• Part II – Trauma: Reproductive, Childbirth, and Postpartum

    At some point, I intend to write more on various categories of trauma, however, recently I have been processing the specific area of reproduction, childbirth, and postpartum. The potential for trauma in this realm is significant. Naming specific experiences runs the risk of leaving others out or missing the nuance in people’s stories, but this is a risk I’m willing to take to build awareness and create a framework for understanding and healing. My definition of trauma leaves room for multiple individuals to feel more or less traumatized by similar experiences. And while women are the ones often thought to experience these as trauma, many of them can also be experienced by others (i.e. partners, fathers, family, friends) as traumatic. What I want most to highlight is that the following events are experienced by many as traumatic: infertility, miscarriage, still birth, abortion, death of a child after live birth, adoption, complications in pregnancy, complications in labor & delivery, physically difficult labor & delivery, unexpected C-section, health concerns with baby, NICU experience, the birth of a special needs child, physical health concerns with mother, death of mother, postpartum pain or difficult recovery, colicky baby, difficulty with attachment, mental health concerns for mother (i.e. depression, anxiety, PTSD, psychosis), significant negative experiences with professionals during any of the above, perceived or actual lack of support or relational distress with those expected to be natural supports during the above mentioned experiences.

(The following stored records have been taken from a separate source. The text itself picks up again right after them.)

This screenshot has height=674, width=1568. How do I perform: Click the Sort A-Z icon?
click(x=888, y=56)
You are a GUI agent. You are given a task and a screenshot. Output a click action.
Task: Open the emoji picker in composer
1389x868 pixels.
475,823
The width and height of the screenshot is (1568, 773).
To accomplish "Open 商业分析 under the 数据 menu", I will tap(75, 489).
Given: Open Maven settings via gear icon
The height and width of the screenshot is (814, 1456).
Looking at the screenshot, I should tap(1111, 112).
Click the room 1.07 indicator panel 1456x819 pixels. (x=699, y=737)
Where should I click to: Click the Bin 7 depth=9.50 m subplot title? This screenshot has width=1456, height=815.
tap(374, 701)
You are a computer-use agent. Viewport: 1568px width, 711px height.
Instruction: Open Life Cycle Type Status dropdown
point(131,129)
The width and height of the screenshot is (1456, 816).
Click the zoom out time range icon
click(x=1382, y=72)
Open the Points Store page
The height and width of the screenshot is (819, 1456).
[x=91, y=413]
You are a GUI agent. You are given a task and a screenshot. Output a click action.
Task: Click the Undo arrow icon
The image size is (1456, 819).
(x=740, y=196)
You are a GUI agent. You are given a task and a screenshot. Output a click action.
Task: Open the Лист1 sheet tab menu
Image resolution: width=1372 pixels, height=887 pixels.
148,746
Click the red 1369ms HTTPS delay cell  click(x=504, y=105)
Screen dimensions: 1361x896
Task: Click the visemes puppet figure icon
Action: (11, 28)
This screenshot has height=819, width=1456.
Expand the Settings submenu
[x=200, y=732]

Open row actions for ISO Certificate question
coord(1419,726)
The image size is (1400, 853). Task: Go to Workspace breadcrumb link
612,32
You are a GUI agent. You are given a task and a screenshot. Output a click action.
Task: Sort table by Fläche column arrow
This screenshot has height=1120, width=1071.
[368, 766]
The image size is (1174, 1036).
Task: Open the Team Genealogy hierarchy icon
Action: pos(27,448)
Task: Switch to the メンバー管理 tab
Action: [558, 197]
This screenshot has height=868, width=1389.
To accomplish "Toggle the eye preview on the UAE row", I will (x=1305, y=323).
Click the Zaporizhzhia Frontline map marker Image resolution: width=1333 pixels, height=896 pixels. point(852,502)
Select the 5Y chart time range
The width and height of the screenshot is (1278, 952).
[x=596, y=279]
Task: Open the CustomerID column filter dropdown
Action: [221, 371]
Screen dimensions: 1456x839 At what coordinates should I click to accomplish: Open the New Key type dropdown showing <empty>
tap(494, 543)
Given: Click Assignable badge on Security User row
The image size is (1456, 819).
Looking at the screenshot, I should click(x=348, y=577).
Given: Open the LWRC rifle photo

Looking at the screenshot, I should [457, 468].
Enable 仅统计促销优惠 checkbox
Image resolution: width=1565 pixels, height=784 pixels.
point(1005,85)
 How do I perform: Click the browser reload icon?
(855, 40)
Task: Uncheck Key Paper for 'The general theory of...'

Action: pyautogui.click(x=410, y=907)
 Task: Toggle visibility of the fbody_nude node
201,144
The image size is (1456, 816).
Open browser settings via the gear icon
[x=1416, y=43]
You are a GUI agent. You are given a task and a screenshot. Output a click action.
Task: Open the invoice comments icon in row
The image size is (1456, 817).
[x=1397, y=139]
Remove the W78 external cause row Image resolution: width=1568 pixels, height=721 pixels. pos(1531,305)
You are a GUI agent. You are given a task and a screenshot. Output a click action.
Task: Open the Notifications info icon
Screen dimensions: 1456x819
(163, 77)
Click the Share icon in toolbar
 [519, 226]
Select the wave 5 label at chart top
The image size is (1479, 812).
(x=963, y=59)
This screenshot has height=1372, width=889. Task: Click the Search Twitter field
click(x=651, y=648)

    Once we recognize these events can be traumatizing, it is important to watch and listen for how people experience these events as individuals. We want to screen for common traumatic responses which may include any of the following:

    1. Re-experiencing the event in some way (i.e. intrusive memories, nightmares, flashbacks, distress when reminded of the situation, feeling physiologically worked up after triggers)
    2. Avoiding triggers (i.e. avoiding thoughts/feelings/reminders of the situation)
    3. Distressing thoughts or feelings following the situation (i.e. memory loss, negative thoughts about yourself or the world, blame, negative emotion, loss of interest in activities previously enjoyed, feeling isolated, less positive emotion)
    4. Being reactive (i.e. irritability, risky behavior, hyper-vigilance, startle, difficulty concentrating or sleeping)
    5. Feeling detached from self, others, or reality

    If an individual is experiencing a traumatic response that creates distress or interferes with important aspects of life (i.e. relationships, work, education, desire to live) it is important to seek support. At times, empathetic and supportive friends and family may be able to provide the needed support if they recognize and validate experience as traumatic. However, professional support and treatment may be warranted, especially if the trauma reaction spans a significant time period. Diagnostic criteria for PTSD indicates that symptoms need to last for more than a month for diagnosis.

    If you or someone you know is suffering after a traumatic event, I would encourage you to seek the support of a professional trained in the treatment of trauma. Even if this support is only needed for a short time, it can be beneficial to healing and recovery.

    Ideas for helping others after trauma: 

    • Be a safe person and create a safe place for others by practicing empathy and holding space.*
    • Listen to a person’s story as uniquely theirs, even if it has elements you are familiar with.
    • Seek to understand how individuals view their experience. Validate experience & feelings.
    • Ask about and listen for common trauma symptoms {see list above}.
    • Assess how an individual feels they are currently coping.
    • Ask if they feel adequately supported – by both personal connections and professionals. Offer to be and/or connect them with supports. Follow through!
    • Follow up and offer additional support if needed.
    • Recognize trauma often involves grief and grief is an ongoing process – offer continued support over time and don’t try to rush others through the process.

    *Good article on Holding Space for others here: http://upliftconnect.com/hold-space/ 


    In addition to treating trauma, I also work with people to cope with grief. My working definition is this: Grief is deep sorrow in response to losing something or someone of great significance. In explaining the process and purpose of trauma treatment, I am quick to give the disclaimer that trauma treatment does not reduce the grief associated with traumas when something or someone significant was lost. Rather treatment is focused on decreasing the distress experienced around the memory of the event itself.